• Task statement: In the passage on pysyncml mergers, take the stretch from "The pysyncml.Merger sub-classes" through "as the pysyncml.CompositeMergerFactory." and reproduce it with "opaquely" swapped for "transparently".

Although the CompositeMerger is flexible enough to handle a very diverse set of requirements, there are inevitably scenarios that require more control. For those situations, it is possible to bypass the CompositeMerger and use lower-level APIs to manage changes and perform merges. The following sections document these APIs.

The pysyncml.Merger sub-classes are designed to opaquely generate and apply change-specs to several different situations:

  • pysyncml.Merger:

    The base class for all mergers – generally not directly useful, as it is primarily intended to be useful for aggregate merger factories, such as the pysyncml.CompositeMergerFactory.

  • pysyncml.AttributerMerger:

    Tracks changes to, and merges change-specs into, independent fields of an item. The merger expects the values to be strings.

  • pysyncml.TextMerger:

    Used with text-based content, either single-line or multi-line sequences. In single-line mode, changes are tracked with word-level granularity. In multi-line mode, changes are tracked with line-level granularity, which means that changes to the same line of the text will conflict and will not be auto-mergeable.

The TextMerger implements the entire process of comparing and merging blocks of text and uses the ListChangeTracker (see below) under the hood to keep track of these changes and detect conflicts. It can be used either with items that are entirely composed of a single text block (notes, for example), or with individual fields within an item that are text blocks (for example, a “comments” field in a contact), and is then usually combined with the CompositeMerger.

All of the Merger subclasses rely on having access to the entire field value to simplify change detection and merge application. This is not always feasible, for example when dealing with multi-terabyte files, and in such scenarios it may be necessary to use the Change Tracking Helpers, which is what the mergers use under the hood.

Change Tracking Helpers

The change tracking helpers provided by pysyncml offer low-level control over the generation, parsing, and utilization of change-specs. Unlike the Merging Helpers, the change tracking family of objects typically do not require the complete value of a field. Instead, they can be given the MD5 checksum of a field, which is most useful when the field values are very large or otherwise not accessible.

The following change trackers exist:

  • pysyncml.ChangeTracker:

    The base class for all low-level change-spec management classes.

  • pysyncml.AttributeChangeTracker:

    A change tracker that manages changes made to key-value based, independent attributes. For example, the attributes of a contact, such as “firstname”, “lastname”, etc.

  • pysyncml.ListChangeTracker:

    A change tracker that manages changes to an ordered sequence of values, where each element in that order can be added, modified or deleted atomically. An example application of this tracker is when detecting and merging changes to text blocks: when text is broken down into lines (in multi-line mode) or into words (in single-line mode).

• Dataset records:
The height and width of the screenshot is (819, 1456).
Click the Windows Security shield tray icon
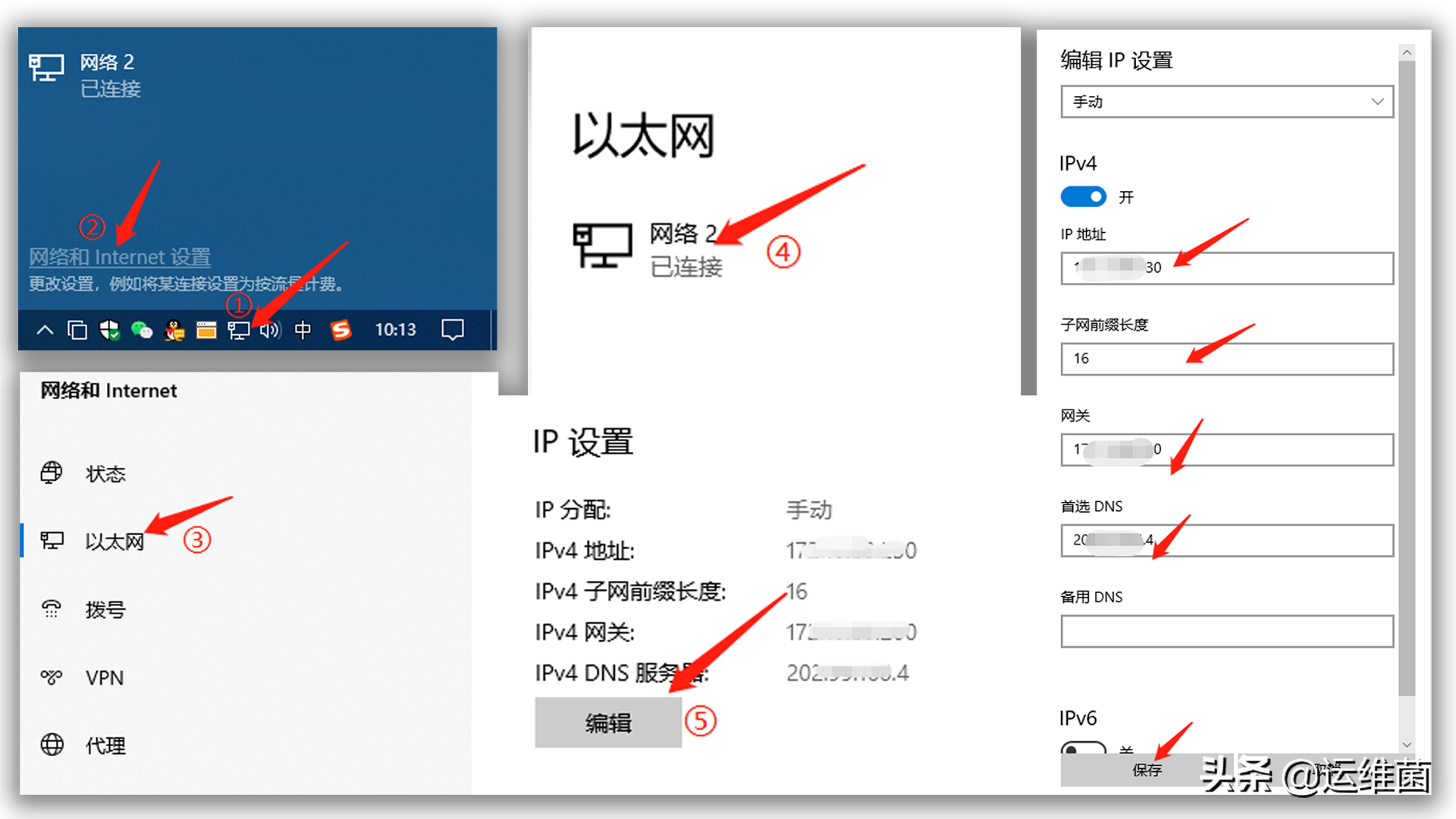pyautogui.click(x=110, y=331)
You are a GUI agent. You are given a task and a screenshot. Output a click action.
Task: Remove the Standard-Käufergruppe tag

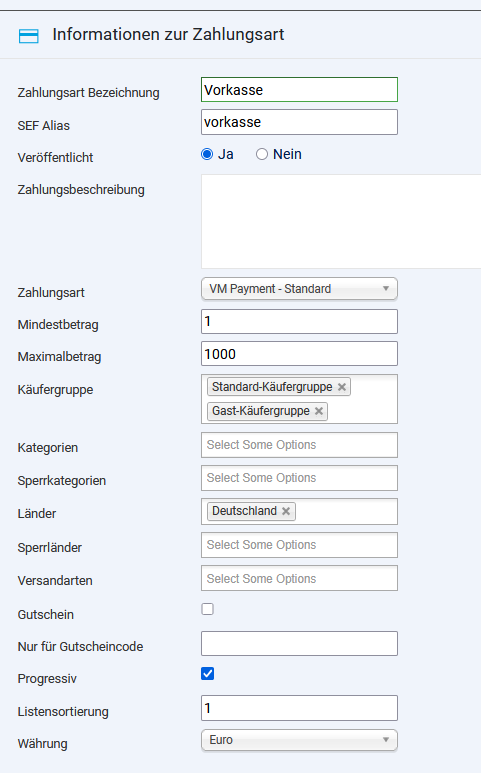[342, 387]
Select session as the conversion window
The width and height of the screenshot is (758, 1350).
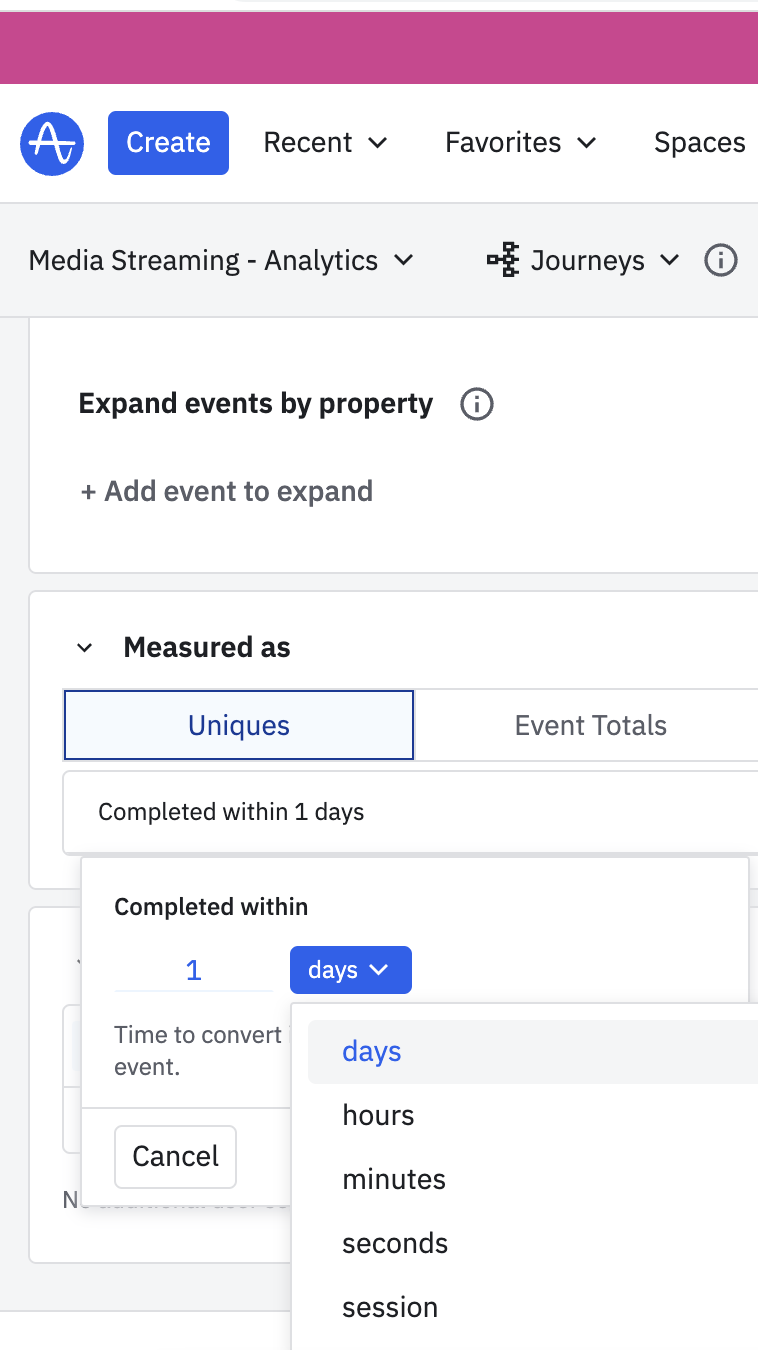(390, 1308)
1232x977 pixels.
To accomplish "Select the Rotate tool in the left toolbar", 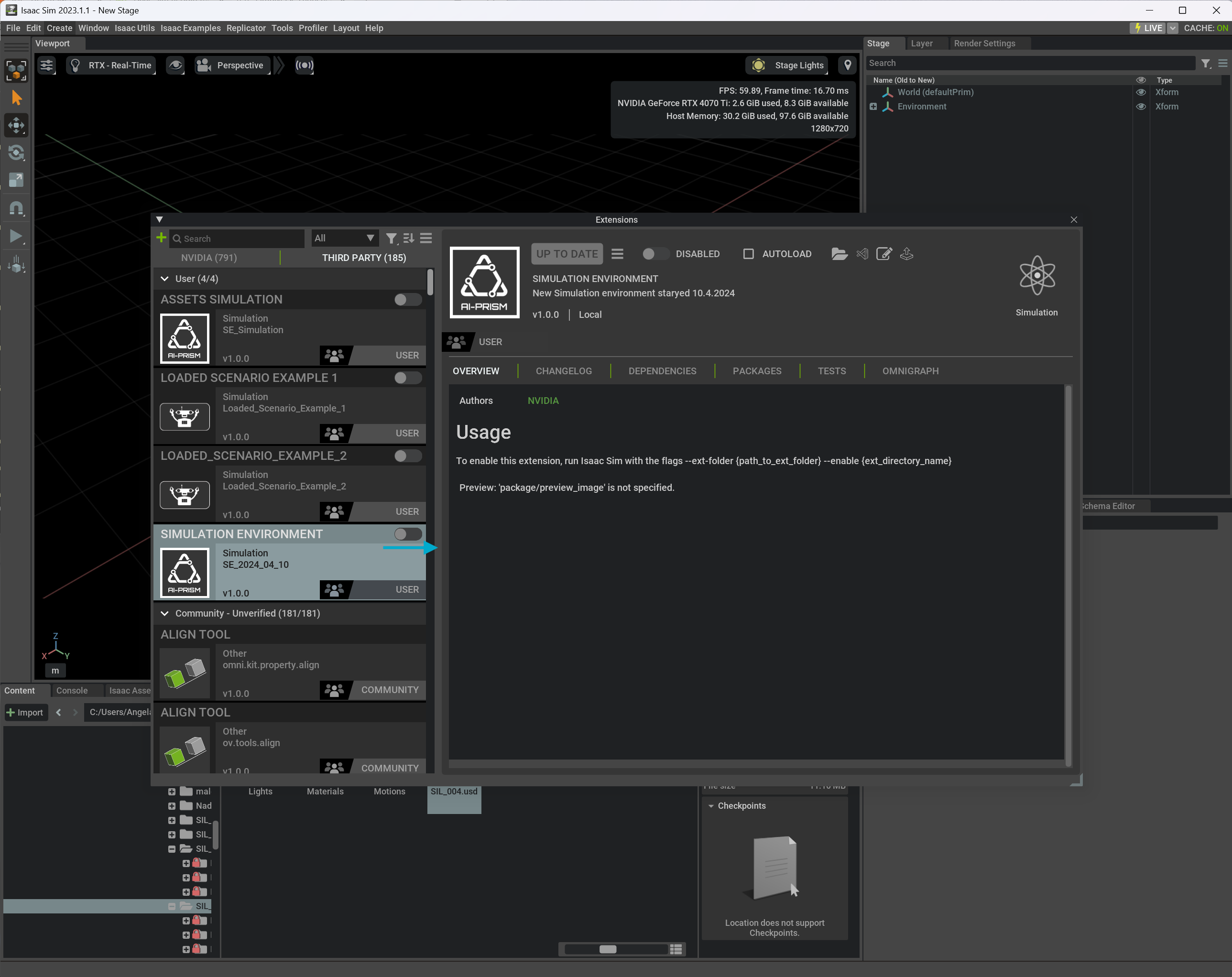I will 16,152.
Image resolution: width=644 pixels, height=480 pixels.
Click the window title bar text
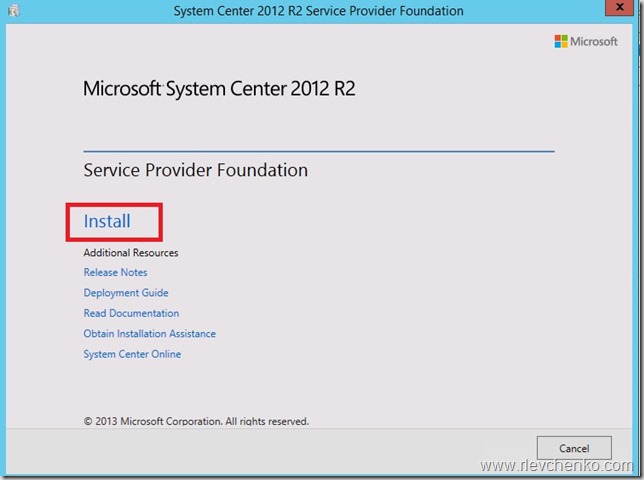click(x=318, y=11)
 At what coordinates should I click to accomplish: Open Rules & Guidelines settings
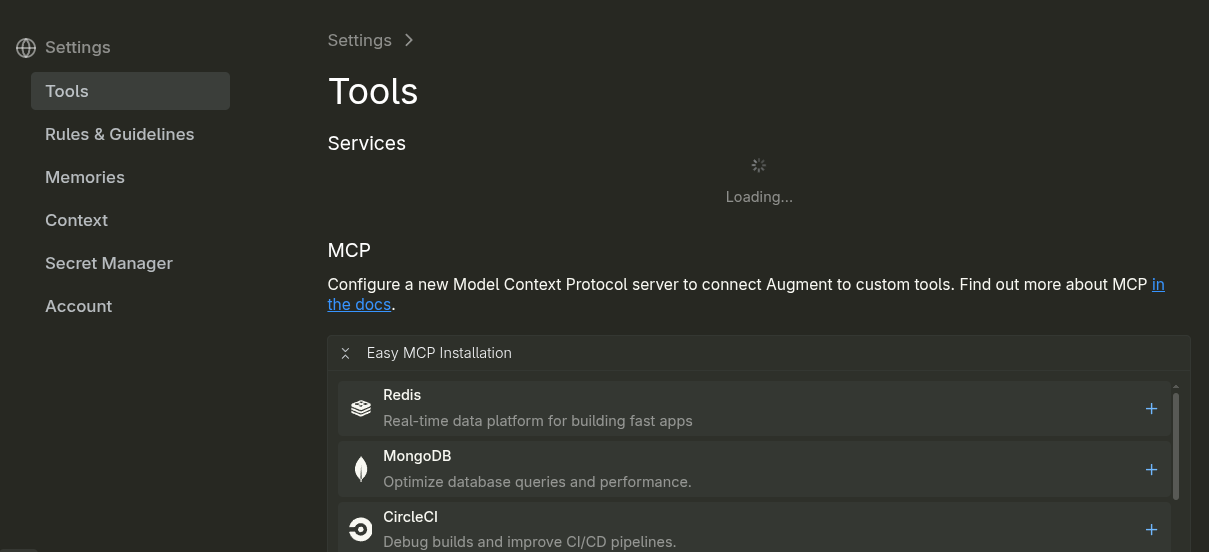point(119,134)
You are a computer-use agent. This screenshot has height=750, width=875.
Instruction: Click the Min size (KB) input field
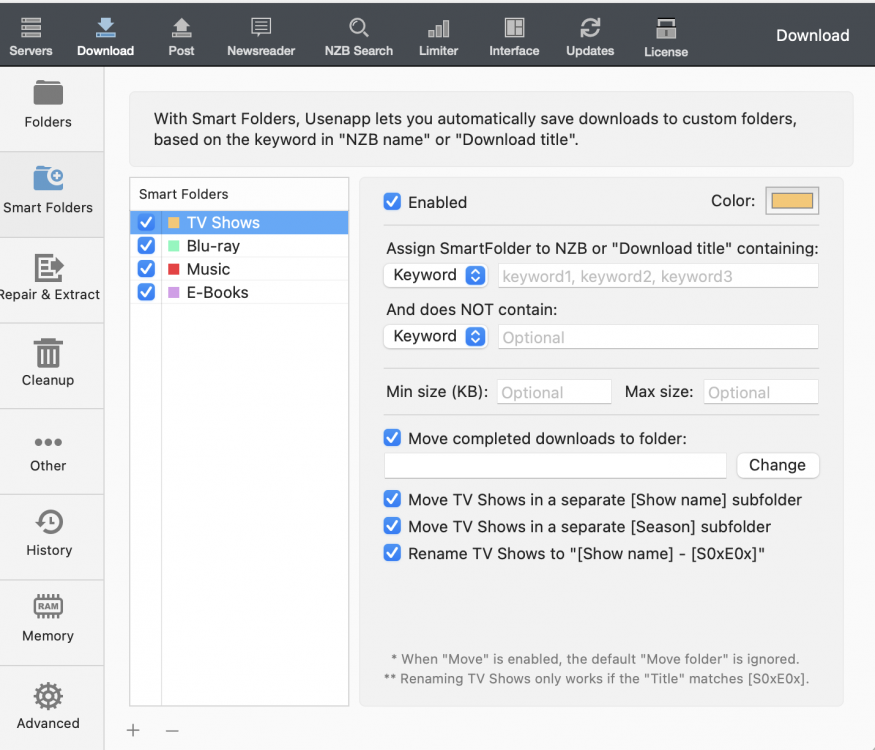point(554,393)
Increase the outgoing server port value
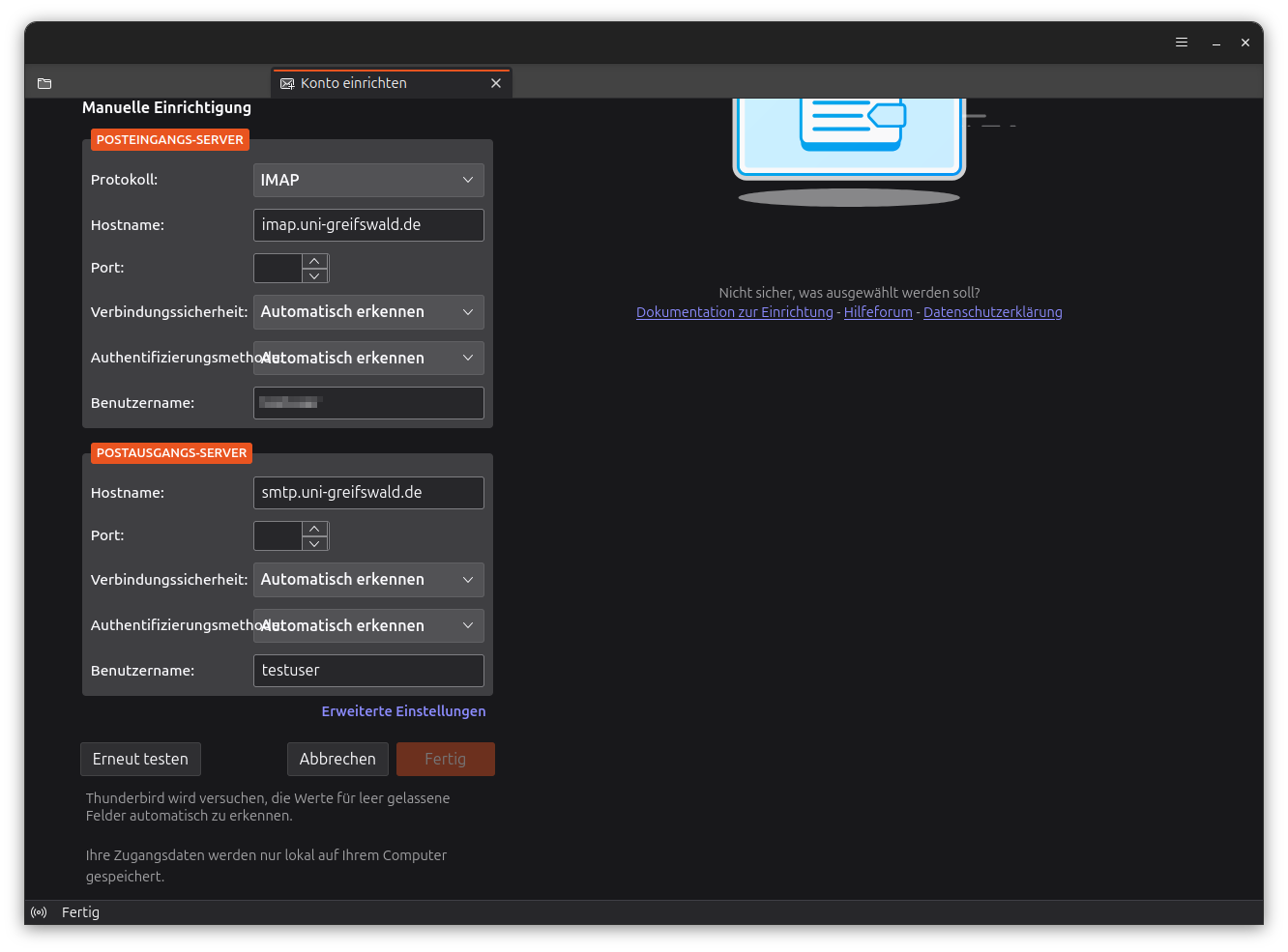Screen dimensions: 1288x952 point(314,529)
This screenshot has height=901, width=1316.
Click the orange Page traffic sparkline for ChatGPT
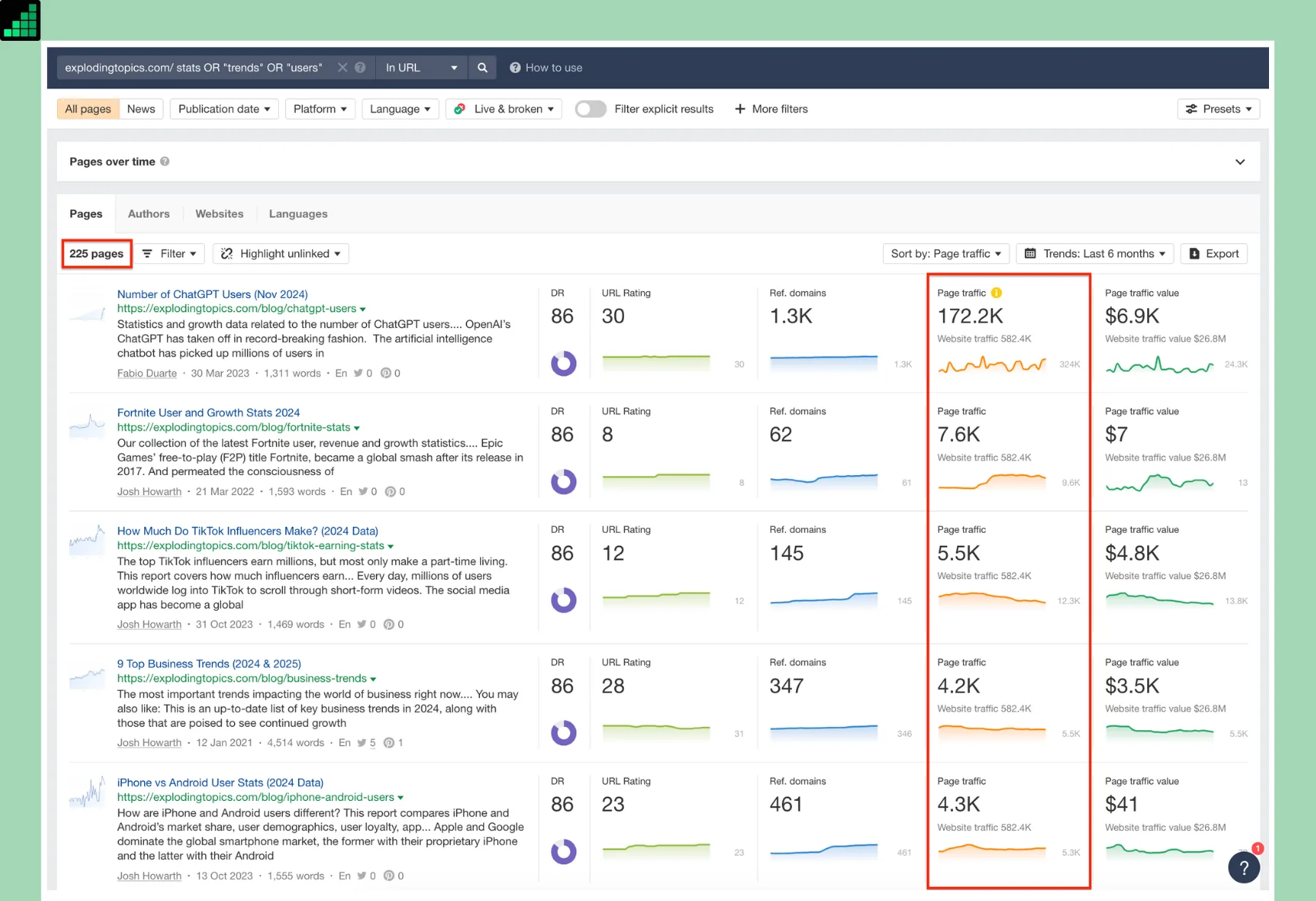[992, 364]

• Output of the task:
The pysyncml.Merger sub-classes are designed to transparently generate and apply change-specs to several different situations:

  • pysyncml.Merger:

    The base class for all mergers – generally not directly useful, as it is primarily intended to be useful for aggregate merger factories, such as the pysyncml.CompositeMergerFactory.